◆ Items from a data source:

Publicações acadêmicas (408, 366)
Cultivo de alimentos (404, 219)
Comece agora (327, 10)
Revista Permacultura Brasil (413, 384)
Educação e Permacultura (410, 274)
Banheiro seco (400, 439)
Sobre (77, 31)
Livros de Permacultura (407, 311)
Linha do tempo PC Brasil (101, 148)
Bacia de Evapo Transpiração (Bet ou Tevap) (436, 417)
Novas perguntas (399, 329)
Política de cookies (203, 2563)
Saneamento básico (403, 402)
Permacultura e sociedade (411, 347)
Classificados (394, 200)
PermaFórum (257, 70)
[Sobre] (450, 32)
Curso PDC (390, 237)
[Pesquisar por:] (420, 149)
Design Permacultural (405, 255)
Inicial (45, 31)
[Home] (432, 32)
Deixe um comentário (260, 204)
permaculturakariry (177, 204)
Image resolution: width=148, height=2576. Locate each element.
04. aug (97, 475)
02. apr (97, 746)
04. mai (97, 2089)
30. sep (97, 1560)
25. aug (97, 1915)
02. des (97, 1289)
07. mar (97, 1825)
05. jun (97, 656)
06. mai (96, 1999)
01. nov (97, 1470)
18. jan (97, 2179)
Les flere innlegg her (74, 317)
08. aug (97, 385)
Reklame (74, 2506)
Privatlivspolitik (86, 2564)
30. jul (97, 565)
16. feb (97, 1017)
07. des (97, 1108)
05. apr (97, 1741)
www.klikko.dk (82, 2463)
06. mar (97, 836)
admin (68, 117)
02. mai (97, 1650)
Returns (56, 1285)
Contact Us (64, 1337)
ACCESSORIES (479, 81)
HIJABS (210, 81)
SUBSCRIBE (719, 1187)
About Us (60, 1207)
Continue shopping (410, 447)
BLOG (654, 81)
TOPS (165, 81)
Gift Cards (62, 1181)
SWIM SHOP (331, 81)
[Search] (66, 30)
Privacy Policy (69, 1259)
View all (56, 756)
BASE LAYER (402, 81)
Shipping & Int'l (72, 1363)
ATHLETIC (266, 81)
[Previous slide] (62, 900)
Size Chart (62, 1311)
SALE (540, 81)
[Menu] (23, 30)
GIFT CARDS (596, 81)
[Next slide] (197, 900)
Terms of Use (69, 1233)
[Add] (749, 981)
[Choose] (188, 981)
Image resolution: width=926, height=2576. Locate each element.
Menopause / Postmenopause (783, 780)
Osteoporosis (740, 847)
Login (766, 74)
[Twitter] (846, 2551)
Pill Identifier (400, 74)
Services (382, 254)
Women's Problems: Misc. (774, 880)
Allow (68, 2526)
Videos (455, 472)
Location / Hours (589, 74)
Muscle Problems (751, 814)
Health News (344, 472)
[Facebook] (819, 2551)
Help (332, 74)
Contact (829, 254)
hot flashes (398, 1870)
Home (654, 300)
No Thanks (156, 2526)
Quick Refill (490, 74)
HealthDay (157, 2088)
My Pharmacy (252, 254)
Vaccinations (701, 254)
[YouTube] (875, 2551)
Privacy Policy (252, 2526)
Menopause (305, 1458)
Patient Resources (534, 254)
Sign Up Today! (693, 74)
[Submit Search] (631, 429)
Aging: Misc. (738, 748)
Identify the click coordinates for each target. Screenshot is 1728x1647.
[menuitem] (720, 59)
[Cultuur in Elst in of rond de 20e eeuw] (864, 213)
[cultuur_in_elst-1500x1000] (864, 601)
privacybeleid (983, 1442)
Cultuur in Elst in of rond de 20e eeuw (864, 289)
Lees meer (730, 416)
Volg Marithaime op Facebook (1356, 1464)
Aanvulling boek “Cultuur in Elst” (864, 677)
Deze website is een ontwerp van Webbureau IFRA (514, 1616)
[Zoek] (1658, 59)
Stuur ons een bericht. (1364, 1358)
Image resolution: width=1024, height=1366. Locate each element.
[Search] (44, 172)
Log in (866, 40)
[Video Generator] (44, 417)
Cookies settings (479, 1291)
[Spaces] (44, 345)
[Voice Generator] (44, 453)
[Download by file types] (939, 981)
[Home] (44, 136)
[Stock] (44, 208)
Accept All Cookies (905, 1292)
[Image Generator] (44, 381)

◆ REQUIRED ACTION: What you write should match, character for character, the lines from the one with "HealthDay (157, 2088)" to the end of the data, both included.

◆ YOUR SOLUTION:
HealthDay (157, 2088)
My Pharmacy (252, 254)
Vaccinations (701, 254)
[YouTube] (875, 2551)
Privacy Policy (252, 2526)
Menopause (305, 1458)
Patient Resources (534, 254)
Sign Up Today! (693, 74)
[Submit Search] (631, 429)
Aging: Misc. (738, 748)
Identify the click coordinates for each target. Screenshot is 1728x1647.
[menuitem] (720, 59)
[Cultuur in Elst in of rond de 20e eeuw] (864, 213)
[cultuur_in_elst-1500x1000] (864, 601)
privacybeleid (983, 1442)
Cultuur in Elst in of rond de 20e eeuw (864, 289)
Lees meer (730, 416)
Volg Marithaime op Facebook (1356, 1464)
Aanvulling boek “Cultuur in Elst” (864, 677)
Deze website is een ontwerp van Webbureau IFRA (514, 1616)
[Zoek] (1658, 59)
Stuur ons een bericht. (1364, 1358)
Image resolution: width=1024, height=1366. Locate each element.
[Search] (44, 172)
Log in (866, 40)
[Video Generator] (44, 417)
Cookies settings (479, 1291)
[Spaces] (44, 345)
[Voice Generator] (44, 453)
[Download by file types] (939, 981)
[Home] (44, 136)
[Stock] (44, 208)
Accept All Cookies (905, 1292)
[Image Generator] (44, 381)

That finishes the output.